After watching the video that August afternoon, I went home and began to personalize the slides for my school.  Less than a week later I was showing my version of the video to our staff, then to our parents and then to all the students in our school:

I did show different versions of the presentation many times over that year, and I was not alone.  “Remixes” have been created of the Did You Know? video; presentations on YouTube had viewership in the millions.  It was an education video gone viral, and It became the go-to change video at conferences until Sir Ken came along.  Up until then, I thought it was only videos of cats that spread so quickly.

That experience was my “Aha” moment.  I learned about the power of a network and also learned that it is not only the smart people you know, but the smart people they know that can help you.  I also learned about the new power we all have to influence conversation.  Previous to this experience in networking, there would have been no way I would have ever seen a PowerPoint created for an opening day presentation in a high school in Colorado.  Now, just days after it was presented, I was remixing it and sharing it with my staff, and hundreds of others were sharing it around the world.  I was also reminded of the generosity of our profession — we are all sharing and learning together with a common purpose around student learning.

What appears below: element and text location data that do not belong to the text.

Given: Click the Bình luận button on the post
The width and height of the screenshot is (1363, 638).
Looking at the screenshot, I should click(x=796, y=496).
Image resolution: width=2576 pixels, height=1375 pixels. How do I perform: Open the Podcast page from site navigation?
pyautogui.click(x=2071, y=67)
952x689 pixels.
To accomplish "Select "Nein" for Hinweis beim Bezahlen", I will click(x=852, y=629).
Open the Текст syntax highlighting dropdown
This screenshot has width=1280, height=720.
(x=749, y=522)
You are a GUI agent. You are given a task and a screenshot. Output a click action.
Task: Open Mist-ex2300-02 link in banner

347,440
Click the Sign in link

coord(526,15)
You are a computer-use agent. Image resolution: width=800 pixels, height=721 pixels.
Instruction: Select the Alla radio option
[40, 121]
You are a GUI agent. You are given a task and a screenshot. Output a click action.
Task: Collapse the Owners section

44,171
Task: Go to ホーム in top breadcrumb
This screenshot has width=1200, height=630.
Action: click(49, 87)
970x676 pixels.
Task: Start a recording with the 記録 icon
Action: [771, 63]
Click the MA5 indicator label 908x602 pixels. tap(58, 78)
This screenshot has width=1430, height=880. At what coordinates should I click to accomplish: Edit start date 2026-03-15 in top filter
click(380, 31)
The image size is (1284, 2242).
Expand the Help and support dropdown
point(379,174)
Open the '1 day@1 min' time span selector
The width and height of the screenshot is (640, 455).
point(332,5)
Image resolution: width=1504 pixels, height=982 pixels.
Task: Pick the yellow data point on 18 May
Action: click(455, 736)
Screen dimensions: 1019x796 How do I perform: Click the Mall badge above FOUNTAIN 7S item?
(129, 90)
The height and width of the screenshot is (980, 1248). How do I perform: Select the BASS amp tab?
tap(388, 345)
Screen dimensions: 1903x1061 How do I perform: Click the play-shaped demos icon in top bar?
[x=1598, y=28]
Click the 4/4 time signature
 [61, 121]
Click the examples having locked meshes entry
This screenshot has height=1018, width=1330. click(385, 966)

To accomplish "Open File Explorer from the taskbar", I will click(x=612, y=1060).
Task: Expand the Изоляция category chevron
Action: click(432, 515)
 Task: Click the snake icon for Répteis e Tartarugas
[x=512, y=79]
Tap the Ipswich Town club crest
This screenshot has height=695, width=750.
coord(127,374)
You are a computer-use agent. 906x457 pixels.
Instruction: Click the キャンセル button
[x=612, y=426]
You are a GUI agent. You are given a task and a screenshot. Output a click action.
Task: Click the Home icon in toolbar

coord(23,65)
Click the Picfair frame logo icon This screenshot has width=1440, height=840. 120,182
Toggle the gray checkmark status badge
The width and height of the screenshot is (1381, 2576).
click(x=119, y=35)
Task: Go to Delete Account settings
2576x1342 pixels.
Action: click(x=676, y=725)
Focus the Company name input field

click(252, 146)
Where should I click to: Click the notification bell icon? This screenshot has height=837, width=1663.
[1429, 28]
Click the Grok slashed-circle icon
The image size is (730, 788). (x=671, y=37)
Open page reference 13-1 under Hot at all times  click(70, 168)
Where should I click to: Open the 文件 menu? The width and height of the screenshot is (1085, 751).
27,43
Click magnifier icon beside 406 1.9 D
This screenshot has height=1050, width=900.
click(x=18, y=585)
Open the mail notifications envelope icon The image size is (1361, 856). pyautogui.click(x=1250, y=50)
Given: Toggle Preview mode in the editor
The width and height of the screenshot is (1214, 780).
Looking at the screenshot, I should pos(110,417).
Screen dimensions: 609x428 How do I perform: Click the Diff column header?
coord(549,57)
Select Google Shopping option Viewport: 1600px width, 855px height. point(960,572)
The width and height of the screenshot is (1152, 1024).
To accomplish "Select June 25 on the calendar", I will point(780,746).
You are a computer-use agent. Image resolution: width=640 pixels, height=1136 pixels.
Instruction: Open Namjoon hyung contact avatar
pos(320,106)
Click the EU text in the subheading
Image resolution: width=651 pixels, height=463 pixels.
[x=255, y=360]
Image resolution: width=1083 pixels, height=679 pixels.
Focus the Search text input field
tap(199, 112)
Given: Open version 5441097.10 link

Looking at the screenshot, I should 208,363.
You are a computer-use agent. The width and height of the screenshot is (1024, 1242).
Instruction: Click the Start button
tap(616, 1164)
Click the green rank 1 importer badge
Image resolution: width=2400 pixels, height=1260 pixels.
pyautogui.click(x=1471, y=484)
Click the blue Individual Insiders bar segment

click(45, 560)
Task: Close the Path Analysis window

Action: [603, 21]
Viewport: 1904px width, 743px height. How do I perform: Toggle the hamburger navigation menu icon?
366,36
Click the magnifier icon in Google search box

As I start my seventh September in West Vancouver, I am again crafting my message for our opening day — and, it is one of passion.  The passion we want our kids to have for learning; the passion we want to have as teachers and learners ourselves.   And, like my experience in August 2006, I will take the best of what others are thinking, saying and doing in education, remix it with my own ideas to make it make sense for the community we work in.

Thanks Karl.  We’ve never met, but you have changed how I think and work.